The sprung chassis does have the advantage that it is better able to keep all the wheels on the track at all times. It should be almost as stable as the rigid chassis. The biggest problem with this chassis is that it is very difficult to select springs of the correct strength and to adjust the tension correctly. Full size locomotives spend many hours on the weighbridge before they are able to perform satisfactorily. As a consequence, weight distribution can be very uneven, leading to poor haulage. Because this system relies on horn blocks, there will be more moving parts to wear, and wheels tend to move fore and aft as well as up and down, requiring more care with clearances.

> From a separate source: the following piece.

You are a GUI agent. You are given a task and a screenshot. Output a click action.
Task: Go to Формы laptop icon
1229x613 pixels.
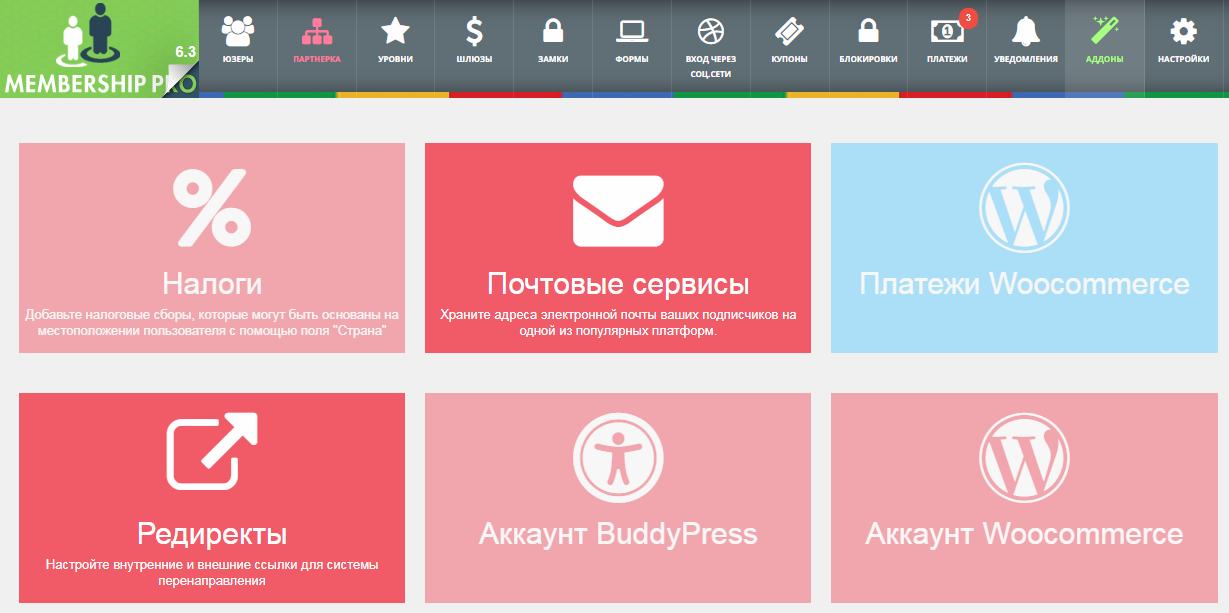coord(631,40)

The compensated chassis is excellent at keeping all the wheels on the track all the time. Weight distribution can be designed on the drawing board by adjusting the beam lengths and pivot points. The number of moving parts can be kept to a minimum by mounting bearings directly into the beams, and as long as beams are made of relatively thin material, they will flex sufficiently to ensure that the bearings stay in alignment. The only movement for which clearance must be provided is the up and down. If the standards of track laying are up to scratch, this can be kept to a minimum, and no more than 0.5 mm each way is required in practice.

The whole purpose of compensation is to mount the chassis on three points like a three legged stool. This is very stable when the locomotive is standing still, but things can change dramatically when the locomotive is travelling at speed. It is very important to take this into account when designing the chassis. This point is the one that is often overlooked completely and can cause the downfall of the compensated chassis.

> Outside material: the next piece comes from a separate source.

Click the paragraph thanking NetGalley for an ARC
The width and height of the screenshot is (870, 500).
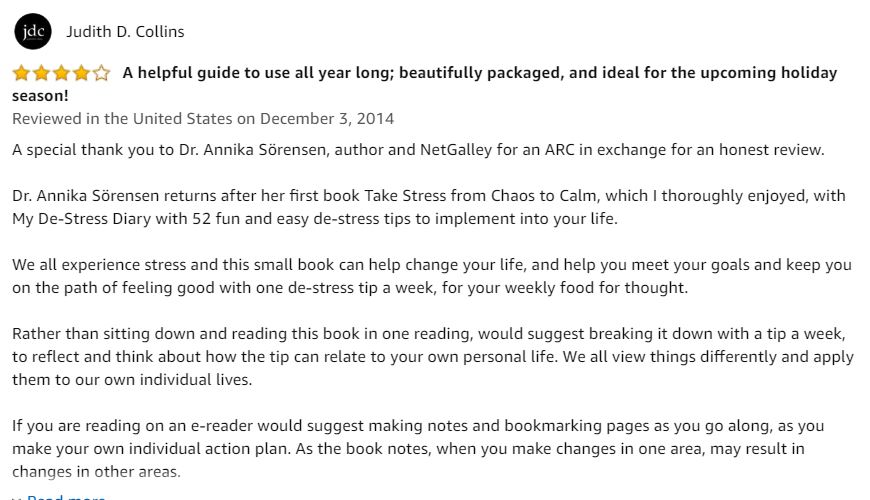(418, 150)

To examine this in more detail, it is easiest to consider several examples. Once the principles are understood, they can be applied to most of the wheel arrangements that the modeller is likely to encounter.

With this wheel arrangement, how often have we seen the back axle fixed and a bar resting on the front driving axle? It is a true three point suspension, but the three points are very close to the back of the locomotive. To prevent the locomotive from falling over, the centre of gravity must sit within the triangle shown in Figure 1, and ideally in the middle of the triangle as this will mean that all the four wheels are carrying the same weight. That is going to be very difficult with this locomotive. All the space behind the centre of the triangle is very likely to be taken up with the open footplate and the motor/gearbox unit in the back of the firebox.

The smoke box is a long way forward of the triangle and is working against us. If the centre of gravity is too close to the front driving wheels, not only will there be little weight on the rear, powered, wheels, but it will be asking the front driving axle to prevent the locomotive rolling sideways on the curves. As the locomotive is resting on the middle of the front axle, that is not going to help in this. On a curve, the rear inside wheel will lift off the track and the front outside wheel will drop until it comes to the end of its travel.


Figure 1. 4-4-0 chassis with fixed rear driving axle and rocking front driving axle.

A better solution is to rest the front of the locomotive on the bogie and to install a beam on each side, pivoted in the middle, between the driving wheels. In this solution, the triangle (see Figure 2) is much larger and the locomotive is more stable. The weight acting on the compensation beams is evenly distributed between the four driving wheels, which is much better for pulling trains. As some weight is needed on the bogie, the ideal centre of gravity is very close to the front driving axle enabling more useful weight into the locomotive which will improve adhesion.


Figure 2. 4-4-0 chassis with beam compensation on the driving axles.

It is sometimes a good idea to pivot beams at a point other than in the middle of the beams. This time let us consider a 4-2-2 single. At first sight, this locomotive is very similar to the 4-4-0. The front of the locomotive could rest on the bogie, and the rest of the weight would be on two compensation beams, one each side between the driver and the trailing wheel. In the case of the 4-4-0 these are arranged so that there is same amount of weight on each of the two rear axles. As the rear axle in the 4-2-2 is only a trailing axle, it would be better to transfer some of the weight on that axle to the driving wheel. We can do this by moving the pivot point forward away from the centre of the beam.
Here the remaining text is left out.